### [Task instructions]
Return the run of lines below that opens with the line containing "The image size is (1369, 670)." and closes with the line containing "Click the document history icon in top bar", keeping each one exact.

### [Exercise material]
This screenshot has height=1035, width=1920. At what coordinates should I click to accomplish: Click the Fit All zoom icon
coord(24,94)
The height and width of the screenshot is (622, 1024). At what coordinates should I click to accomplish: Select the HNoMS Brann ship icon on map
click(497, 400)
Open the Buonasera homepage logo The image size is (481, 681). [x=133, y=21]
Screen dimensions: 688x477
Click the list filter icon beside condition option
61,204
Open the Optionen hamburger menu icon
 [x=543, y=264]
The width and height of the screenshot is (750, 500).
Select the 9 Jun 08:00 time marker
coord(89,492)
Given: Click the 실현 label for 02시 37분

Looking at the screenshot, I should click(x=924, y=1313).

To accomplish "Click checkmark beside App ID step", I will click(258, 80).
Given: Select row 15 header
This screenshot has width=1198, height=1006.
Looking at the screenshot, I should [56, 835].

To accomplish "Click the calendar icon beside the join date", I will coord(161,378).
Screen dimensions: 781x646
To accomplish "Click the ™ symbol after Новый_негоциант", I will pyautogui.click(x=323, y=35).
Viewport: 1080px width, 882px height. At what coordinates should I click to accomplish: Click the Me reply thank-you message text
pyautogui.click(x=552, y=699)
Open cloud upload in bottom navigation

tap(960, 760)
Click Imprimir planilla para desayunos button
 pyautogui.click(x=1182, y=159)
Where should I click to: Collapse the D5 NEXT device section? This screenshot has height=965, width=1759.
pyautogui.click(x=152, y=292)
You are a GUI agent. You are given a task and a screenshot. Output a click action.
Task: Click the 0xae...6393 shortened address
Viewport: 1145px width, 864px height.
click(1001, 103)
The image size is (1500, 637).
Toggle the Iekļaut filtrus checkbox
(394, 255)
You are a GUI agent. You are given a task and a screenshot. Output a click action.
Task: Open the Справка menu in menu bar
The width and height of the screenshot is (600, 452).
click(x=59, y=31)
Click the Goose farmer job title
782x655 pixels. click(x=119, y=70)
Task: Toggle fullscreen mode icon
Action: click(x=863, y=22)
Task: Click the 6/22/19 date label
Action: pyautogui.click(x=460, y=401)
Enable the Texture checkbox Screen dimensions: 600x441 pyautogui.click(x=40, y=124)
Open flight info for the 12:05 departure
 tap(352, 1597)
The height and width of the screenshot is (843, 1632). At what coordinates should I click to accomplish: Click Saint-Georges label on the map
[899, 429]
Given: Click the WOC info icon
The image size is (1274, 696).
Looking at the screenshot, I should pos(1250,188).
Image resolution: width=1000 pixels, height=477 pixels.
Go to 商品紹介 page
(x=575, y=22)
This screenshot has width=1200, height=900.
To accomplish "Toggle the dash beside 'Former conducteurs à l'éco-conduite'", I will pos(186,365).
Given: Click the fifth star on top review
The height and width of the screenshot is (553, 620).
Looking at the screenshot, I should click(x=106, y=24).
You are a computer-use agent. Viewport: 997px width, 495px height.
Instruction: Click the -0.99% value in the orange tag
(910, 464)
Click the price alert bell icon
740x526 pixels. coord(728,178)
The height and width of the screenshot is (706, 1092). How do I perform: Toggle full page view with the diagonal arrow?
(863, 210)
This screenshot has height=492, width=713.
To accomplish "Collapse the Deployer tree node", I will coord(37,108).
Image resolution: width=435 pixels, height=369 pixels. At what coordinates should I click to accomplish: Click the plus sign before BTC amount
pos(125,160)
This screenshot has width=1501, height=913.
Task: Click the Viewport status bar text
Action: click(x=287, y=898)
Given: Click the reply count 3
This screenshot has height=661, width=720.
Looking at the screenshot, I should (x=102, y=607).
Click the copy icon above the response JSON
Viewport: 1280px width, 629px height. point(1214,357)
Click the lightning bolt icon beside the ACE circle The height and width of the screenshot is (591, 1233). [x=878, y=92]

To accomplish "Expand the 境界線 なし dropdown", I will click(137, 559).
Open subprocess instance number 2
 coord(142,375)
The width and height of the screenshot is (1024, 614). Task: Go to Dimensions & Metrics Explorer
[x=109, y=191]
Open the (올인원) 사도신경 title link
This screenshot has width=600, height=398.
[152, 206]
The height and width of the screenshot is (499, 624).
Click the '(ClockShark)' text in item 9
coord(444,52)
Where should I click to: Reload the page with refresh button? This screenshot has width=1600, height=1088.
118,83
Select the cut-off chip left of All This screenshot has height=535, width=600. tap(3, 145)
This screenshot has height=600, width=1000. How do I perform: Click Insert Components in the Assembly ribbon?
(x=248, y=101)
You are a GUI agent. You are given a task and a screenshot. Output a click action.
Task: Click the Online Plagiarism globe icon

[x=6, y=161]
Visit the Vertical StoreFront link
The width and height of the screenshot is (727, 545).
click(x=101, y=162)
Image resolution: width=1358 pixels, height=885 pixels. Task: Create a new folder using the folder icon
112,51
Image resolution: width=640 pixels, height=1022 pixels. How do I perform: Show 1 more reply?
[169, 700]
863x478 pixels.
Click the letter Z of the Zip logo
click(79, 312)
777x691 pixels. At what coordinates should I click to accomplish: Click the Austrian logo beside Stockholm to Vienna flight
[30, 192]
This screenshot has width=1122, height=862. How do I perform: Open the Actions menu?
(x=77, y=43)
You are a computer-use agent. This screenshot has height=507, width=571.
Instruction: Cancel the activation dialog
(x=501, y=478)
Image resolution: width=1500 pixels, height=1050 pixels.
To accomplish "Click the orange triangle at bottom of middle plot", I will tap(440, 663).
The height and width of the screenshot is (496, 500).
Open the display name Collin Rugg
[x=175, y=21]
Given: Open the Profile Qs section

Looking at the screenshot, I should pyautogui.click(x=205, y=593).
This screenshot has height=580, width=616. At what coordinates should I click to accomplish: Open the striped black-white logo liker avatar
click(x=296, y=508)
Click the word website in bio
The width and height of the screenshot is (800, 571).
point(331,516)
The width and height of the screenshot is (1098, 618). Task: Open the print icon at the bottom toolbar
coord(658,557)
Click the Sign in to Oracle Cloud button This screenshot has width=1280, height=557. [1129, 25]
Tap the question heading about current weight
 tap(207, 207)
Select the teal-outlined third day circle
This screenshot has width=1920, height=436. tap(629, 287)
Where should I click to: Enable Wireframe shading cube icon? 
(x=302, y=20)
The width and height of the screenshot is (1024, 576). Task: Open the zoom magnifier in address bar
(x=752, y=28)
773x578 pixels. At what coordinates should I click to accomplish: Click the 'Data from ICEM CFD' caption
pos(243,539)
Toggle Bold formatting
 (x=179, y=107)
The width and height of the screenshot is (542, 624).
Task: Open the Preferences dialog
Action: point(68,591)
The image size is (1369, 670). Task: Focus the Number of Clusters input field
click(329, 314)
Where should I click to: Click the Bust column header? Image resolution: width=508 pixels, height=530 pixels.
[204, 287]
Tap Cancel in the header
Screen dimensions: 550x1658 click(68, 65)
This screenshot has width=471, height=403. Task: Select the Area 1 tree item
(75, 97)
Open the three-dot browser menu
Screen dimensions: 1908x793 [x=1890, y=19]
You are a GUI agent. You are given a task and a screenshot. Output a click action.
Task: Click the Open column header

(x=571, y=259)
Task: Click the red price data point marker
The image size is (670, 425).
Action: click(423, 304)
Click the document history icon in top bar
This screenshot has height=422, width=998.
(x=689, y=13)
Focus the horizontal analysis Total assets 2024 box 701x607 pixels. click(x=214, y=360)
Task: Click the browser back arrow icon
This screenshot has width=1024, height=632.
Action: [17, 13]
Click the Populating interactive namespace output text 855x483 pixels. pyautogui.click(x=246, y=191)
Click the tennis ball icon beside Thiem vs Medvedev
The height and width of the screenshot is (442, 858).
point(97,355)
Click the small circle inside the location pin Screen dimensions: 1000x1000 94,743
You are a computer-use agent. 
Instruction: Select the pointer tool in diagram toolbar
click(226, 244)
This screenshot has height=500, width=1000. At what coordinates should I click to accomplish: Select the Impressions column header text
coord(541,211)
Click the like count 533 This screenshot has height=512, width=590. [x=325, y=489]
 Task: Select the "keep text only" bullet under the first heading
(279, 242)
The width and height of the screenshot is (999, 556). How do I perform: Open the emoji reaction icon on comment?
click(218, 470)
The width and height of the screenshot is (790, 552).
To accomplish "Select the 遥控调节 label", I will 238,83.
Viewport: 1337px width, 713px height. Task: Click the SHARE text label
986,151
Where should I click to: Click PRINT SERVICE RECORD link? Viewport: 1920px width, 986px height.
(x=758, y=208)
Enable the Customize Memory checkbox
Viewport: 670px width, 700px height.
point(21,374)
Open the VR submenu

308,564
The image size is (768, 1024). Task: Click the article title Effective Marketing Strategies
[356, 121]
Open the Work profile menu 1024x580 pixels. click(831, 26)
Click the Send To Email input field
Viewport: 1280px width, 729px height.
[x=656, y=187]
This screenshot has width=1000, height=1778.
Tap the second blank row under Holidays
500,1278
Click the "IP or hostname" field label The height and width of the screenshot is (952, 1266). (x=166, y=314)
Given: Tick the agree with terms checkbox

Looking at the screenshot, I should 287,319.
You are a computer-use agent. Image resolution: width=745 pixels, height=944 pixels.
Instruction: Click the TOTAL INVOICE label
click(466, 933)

### [Result of the task]
The image size is (1369, 670). Task: Focus the Number of Clusters input field
click(329, 314)
Where should I click to: Click the Bust column header? Image resolution: width=508 pixels, height=530 pixels.
[204, 287]
Tap Cancel in the header
Screen dimensions: 550x1658 click(68, 65)
This screenshot has width=471, height=403. Task: Select the Area 1 tree item
(75, 97)
Open the three-dot browser menu
Screen dimensions: 1908x793 [x=1890, y=19]
You are a GUI agent. You are given a task and a screenshot. Output a click action.
Task: Click the Open column header

(x=571, y=259)
Task: Click the red price data point marker
The image size is (670, 425).
Action: click(423, 304)
Click the document history icon in top bar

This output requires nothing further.